# Information given
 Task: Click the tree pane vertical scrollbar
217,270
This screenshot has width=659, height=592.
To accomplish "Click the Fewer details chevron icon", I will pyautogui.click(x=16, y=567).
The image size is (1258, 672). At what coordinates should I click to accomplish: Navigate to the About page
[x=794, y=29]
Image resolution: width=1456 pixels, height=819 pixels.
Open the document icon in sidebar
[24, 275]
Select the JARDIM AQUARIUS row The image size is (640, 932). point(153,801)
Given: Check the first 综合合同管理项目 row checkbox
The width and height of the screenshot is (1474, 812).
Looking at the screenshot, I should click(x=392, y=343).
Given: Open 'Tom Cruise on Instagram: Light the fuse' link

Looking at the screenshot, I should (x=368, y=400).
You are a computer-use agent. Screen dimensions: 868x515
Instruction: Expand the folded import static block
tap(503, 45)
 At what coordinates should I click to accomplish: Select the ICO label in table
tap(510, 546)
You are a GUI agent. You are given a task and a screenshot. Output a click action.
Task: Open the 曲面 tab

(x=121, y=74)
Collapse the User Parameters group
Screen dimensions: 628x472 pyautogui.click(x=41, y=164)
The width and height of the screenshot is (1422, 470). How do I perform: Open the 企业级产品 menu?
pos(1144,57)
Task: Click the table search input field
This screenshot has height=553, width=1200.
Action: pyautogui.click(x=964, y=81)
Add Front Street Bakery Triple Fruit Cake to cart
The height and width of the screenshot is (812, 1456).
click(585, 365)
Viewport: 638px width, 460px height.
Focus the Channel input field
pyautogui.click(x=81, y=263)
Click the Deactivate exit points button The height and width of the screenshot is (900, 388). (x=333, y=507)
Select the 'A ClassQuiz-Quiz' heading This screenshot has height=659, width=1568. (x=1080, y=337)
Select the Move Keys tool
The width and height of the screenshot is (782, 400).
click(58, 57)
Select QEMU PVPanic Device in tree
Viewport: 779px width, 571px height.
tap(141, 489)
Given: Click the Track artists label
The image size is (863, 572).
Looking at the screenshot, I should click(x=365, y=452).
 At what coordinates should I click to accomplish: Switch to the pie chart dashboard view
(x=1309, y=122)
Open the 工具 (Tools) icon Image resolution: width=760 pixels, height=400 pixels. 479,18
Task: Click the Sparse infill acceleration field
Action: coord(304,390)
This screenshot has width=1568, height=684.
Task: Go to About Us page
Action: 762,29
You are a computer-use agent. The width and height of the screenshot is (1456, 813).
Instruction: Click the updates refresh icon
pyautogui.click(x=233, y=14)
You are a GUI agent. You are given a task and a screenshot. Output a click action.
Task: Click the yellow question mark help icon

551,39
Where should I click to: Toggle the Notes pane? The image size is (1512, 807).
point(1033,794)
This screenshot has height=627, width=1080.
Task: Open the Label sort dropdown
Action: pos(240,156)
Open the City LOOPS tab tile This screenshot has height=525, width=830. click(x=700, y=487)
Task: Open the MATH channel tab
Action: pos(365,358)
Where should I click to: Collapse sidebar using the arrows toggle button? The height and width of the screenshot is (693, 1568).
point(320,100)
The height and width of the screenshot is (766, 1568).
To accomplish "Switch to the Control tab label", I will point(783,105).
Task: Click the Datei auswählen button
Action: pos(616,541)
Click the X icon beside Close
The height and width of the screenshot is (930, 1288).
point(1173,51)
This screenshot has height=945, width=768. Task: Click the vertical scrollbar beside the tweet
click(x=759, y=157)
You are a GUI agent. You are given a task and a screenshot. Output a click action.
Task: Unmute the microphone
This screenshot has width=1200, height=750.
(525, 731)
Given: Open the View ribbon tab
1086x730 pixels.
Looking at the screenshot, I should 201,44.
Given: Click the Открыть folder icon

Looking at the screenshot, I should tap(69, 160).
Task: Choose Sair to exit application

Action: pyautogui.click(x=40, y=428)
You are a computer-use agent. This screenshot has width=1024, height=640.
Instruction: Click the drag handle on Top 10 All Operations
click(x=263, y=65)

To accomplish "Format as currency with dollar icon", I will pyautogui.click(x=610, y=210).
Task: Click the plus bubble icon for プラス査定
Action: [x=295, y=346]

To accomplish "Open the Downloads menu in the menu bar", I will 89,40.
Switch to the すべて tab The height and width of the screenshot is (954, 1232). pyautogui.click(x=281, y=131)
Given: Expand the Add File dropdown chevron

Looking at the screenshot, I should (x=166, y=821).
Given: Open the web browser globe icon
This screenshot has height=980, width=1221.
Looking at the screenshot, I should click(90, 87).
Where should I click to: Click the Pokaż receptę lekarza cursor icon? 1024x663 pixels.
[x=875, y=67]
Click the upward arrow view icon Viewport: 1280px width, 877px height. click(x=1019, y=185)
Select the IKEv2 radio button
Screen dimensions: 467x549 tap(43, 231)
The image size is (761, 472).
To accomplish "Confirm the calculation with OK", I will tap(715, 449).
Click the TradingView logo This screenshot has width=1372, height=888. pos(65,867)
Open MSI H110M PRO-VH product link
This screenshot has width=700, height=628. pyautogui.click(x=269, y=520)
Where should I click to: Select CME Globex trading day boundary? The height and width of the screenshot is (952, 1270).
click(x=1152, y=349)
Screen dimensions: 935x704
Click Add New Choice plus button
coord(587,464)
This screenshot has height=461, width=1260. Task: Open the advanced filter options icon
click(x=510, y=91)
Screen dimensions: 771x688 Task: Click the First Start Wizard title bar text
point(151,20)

# What is expected
Give the entries above as a numbered list, leaving out any blank lines.

# Complete output
1.  Task: Click the tree pane vertical scrollbar
2. 217,270
3. This screenshot has width=659, height=592.
4. To accomplish "Click the Fewer details chevron icon", I will pyautogui.click(x=16, y=567).
5. The image size is (1258, 672). At what coordinates should I click to accomplish: Navigate to the About page
6. [x=794, y=29]
7. Image resolution: width=1456 pixels, height=819 pixels.
8. Open the document icon in sidebar
9. [24, 275]
10. Select the JARDIM AQUARIUS row The image size is (640, 932). point(153,801)
11. Given: Check the first 综合合同管理项目 row checkbox
12. The width and height of the screenshot is (1474, 812).
13. Looking at the screenshot, I should click(x=392, y=343).
14. Given: Open 'Tom Cruise on Instagram: Light the fuse' link
15. Looking at the screenshot, I should (x=368, y=400).
16. You are a computer-use agent. Screen dimensions: 868x515
17. Instruction: Expand the folded import static block
18. tap(503, 45)
19.  At what coordinates should I click to accomplish: Select the ICO label in table
20. tap(510, 546)
21. You are a GUI agent. You are given a task and a screenshot. Output a click action.
22. Task: Open the 曲面 tab
23. (x=121, y=74)
24. Collapse the User Parameters group
25. Screen dimensions: 628x472 pyautogui.click(x=41, y=164)
26. The width and height of the screenshot is (1422, 470). How do I perform: Open the 企业级产品 menu?
27. pos(1144,57)
28. Task: Click the table search input field
29. This screenshot has height=553, width=1200.
30. Action: pyautogui.click(x=964, y=81)
31. Add Front Street Bakery Triple Fruit Cake to cart
32. The height and width of the screenshot is (812, 1456).
33. click(585, 365)
34. Viewport: 638px width, 460px height.
35. Focus the Channel input field
36. pyautogui.click(x=81, y=263)
37. Click the Deactivate exit points button The height and width of the screenshot is (900, 388). (x=333, y=507)
38. Select the 'A ClassQuiz-Quiz' heading This screenshot has height=659, width=1568. (x=1080, y=337)
39. Select the Move Keys tool
40. The width and height of the screenshot is (782, 400).
41. click(58, 57)
42. Select QEMU PVPanic Device in tree
43. Viewport: 779px width, 571px height.
44. tap(141, 489)
45. Given: Click the Track artists label
46. The image size is (863, 572).
47. Looking at the screenshot, I should click(x=365, y=452).
48.  At what coordinates should I click to accomplish: Switch to the pie chart dashboard view
49. (x=1309, y=122)
50. Open the 工具 (Tools) icon Image resolution: width=760 pixels, height=400 pixels. 479,18
51. Task: Click the Sparse infill acceleration field
52. Action: coord(304,390)
53. This screenshot has width=1568, height=684.
54. Task: Go to About Us page
55. Action: 762,29
56. You are a computer-use agent. The width and height of the screenshot is (1456, 813).
57. Instruction: Click the updates refresh icon
58. pyautogui.click(x=233, y=14)
59. You are a GUI agent. You are given a task and a screenshot. Output a click action.
60. Task: Click the yellow question mark help icon
61. 551,39
62. Where should I click to: Toggle the Notes pane? The image size is (1512, 807).
63. point(1033,794)
64. This screenshot has height=627, width=1080.
65. Task: Open the Label sort dropdown
66. Action: pos(240,156)
67. Open the City LOOPS tab tile This screenshot has height=525, width=830. click(x=700, y=487)
68. Task: Open the MATH channel tab
69. Action: pos(365,358)
70. Where should I click to: Collapse sidebar using the arrows toggle button? The height and width of the screenshot is (693, 1568).
71. point(320,100)
72. The height and width of the screenshot is (766, 1568).
73. To accomplish "Switch to the Control tab label", I will point(783,105).
74. Task: Click the Datei auswählen button
75. Action: pos(616,541)
76. Click the X icon beside Close
77. The height and width of the screenshot is (930, 1288).
78. point(1173,51)
79. This screenshot has height=945, width=768. Task: Click the vertical scrollbar beside the tweet
80. click(x=759, y=157)
81. You are a GUI agent. You are given a task and a screenshot. Output a click action.
82. Task: Unmute the microphone
83. This screenshot has width=1200, height=750.
84. (525, 731)
85. Given: Open the View ribbon tab
86. 1086x730 pixels.
87. Looking at the screenshot, I should 201,44.
88. Given: Click the Открыть folder icon
89. Looking at the screenshot, I should tap(69, 160).
90. Task: Choose Sair to exit application
91. Action: pyautogui.click(x=40, y=428)
92. You are a computer-use agent. This screenshot has width=1024, height=640.
93. Instruction: Click the drag handle on Top 10 All Operations
94. click(x=263, y=65)
95. To accomplish "Format as currency with dollar icon", I will pyautogui.click(x=610, y=210).
96. Task: Click the plus bubble icon for プラス査定
97. Action: [x=295, y=346]
98. To accomplish "Open the Downloads menu in the menu bar", I will 89,40.
99. Switch to the すべて tab The height and width of the screenshot is (954, 1232). pyautogui.click(x=281, y=131)
100. Given: Expand the Add File dropdown chevron
101. Looking at the screenshot, I should (x=166, y=821).
102. Given: Open the web browser globe icon
103. This screenshot has height=980, width=1221.
104. Looking at the screenshot, I should click(90, 87).
105. Where should I click to: Click the Pokaż receptę lekarza cursor icon? 1024x663 pixels.
106. [x=875, y=67]
107. Click the upward arrow view icon Viewport: 1280px width, 877px height. click(x=1019, y=185)
108. Select the IKEv2 radio button
109. Screen dimensions: 467x549 tap(43, 231)
110. The image size is (761, 472).
111. To accomplish "Confirm the calculation with OK", I will tap(715, 449).
112. Click the TradingView logo This screenshot has width=1372, height=888. pos(65,867)
113. Open MSI H110M PRO-VH product link
114. This screenshot has width=700, height=628. pyautogui.click(x=269, y=520)
115. Where should I click to: Select CME Globex trading day boundary? The height and width of the screenshot is (952, 1270).
116. click(x=1152, y=349)
117. Screen dimensions: 935x704
118. Click Add New Choice plus button
119. coord(587,464)
120. This screenshot has height=461, width=1260. Task: Open the advanced filter options icon
121. click(x=510, y=91)
122. Screen dimensions: 771x688 Task: Click the First Start Wizard title bar text
123. point(151,20)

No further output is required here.